▶ What to work on: Lines where the string "field" appears are to be copied from the entries below.

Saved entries
════════════════

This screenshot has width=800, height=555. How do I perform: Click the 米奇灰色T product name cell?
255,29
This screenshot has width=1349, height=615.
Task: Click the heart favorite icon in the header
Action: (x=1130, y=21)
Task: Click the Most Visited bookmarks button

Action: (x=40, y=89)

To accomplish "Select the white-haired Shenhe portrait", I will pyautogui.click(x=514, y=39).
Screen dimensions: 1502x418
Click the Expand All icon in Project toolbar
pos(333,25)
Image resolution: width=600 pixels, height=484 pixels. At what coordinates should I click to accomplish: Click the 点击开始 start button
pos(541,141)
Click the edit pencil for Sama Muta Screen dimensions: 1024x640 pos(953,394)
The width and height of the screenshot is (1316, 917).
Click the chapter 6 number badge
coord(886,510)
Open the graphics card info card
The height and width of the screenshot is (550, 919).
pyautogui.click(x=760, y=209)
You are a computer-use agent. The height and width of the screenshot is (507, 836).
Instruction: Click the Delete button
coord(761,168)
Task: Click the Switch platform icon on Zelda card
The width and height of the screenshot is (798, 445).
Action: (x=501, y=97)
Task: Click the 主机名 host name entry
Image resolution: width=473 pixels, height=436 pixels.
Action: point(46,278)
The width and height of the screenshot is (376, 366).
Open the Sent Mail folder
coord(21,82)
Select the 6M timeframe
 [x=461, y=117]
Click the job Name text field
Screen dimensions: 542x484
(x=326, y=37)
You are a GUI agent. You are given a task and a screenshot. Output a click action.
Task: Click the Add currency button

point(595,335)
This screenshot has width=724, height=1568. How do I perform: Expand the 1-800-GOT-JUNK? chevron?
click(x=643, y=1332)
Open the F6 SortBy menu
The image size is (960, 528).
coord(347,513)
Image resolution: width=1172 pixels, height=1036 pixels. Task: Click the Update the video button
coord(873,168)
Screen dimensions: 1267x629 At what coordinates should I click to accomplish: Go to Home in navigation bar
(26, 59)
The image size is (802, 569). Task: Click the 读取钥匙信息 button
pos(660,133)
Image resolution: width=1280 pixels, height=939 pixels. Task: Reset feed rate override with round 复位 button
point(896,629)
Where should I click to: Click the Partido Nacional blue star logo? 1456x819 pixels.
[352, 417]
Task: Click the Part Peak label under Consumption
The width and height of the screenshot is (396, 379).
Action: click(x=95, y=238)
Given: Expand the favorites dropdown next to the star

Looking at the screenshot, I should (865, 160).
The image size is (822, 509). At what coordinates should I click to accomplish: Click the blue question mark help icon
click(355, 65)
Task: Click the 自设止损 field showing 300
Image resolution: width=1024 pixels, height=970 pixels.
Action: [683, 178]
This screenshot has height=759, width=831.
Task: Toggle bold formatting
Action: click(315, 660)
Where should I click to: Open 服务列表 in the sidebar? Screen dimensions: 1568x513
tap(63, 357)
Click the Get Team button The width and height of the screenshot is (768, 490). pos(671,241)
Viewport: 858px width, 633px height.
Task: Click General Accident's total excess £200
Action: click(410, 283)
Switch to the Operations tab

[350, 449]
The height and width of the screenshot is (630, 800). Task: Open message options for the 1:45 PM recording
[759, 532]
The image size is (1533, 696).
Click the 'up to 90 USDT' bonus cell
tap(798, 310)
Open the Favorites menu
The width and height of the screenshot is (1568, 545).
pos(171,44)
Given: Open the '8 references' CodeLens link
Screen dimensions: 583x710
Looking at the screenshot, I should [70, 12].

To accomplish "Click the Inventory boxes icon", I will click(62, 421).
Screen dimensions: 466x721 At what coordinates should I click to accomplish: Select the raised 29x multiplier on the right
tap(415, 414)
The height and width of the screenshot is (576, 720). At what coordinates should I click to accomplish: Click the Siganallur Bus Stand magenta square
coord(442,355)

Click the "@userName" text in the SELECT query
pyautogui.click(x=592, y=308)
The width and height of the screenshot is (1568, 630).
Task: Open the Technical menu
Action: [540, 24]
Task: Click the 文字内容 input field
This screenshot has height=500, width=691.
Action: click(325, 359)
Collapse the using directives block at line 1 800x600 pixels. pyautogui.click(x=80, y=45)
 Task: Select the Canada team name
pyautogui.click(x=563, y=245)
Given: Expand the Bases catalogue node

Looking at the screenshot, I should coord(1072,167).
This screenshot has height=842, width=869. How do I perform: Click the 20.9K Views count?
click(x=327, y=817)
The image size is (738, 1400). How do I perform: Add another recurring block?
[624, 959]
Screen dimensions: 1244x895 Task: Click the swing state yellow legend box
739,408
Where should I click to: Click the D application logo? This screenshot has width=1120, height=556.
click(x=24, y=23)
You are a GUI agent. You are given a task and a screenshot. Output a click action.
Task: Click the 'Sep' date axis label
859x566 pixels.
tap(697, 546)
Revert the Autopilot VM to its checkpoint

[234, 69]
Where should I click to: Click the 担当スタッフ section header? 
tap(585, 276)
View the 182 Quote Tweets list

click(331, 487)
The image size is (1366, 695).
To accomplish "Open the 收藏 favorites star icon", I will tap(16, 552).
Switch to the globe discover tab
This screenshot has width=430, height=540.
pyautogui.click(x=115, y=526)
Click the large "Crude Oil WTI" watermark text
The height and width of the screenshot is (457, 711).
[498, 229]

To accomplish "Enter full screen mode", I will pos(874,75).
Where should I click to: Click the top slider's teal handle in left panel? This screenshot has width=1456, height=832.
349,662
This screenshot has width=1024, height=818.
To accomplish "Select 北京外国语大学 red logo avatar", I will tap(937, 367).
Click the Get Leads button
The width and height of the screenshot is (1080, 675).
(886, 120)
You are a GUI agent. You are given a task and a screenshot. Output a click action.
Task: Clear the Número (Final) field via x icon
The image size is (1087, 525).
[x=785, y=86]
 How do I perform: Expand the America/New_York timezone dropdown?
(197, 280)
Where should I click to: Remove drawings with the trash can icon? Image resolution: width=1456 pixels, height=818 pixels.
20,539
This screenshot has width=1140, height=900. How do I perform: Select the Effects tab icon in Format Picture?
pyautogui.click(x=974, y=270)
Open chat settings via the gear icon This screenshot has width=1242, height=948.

════════════════

▶ Written answer:
Click the job Name text field
Task: Click the 自设止损 field showing 300
Task: Click the 文字内容 input field
Task: Clear the Número (Final) field via x icon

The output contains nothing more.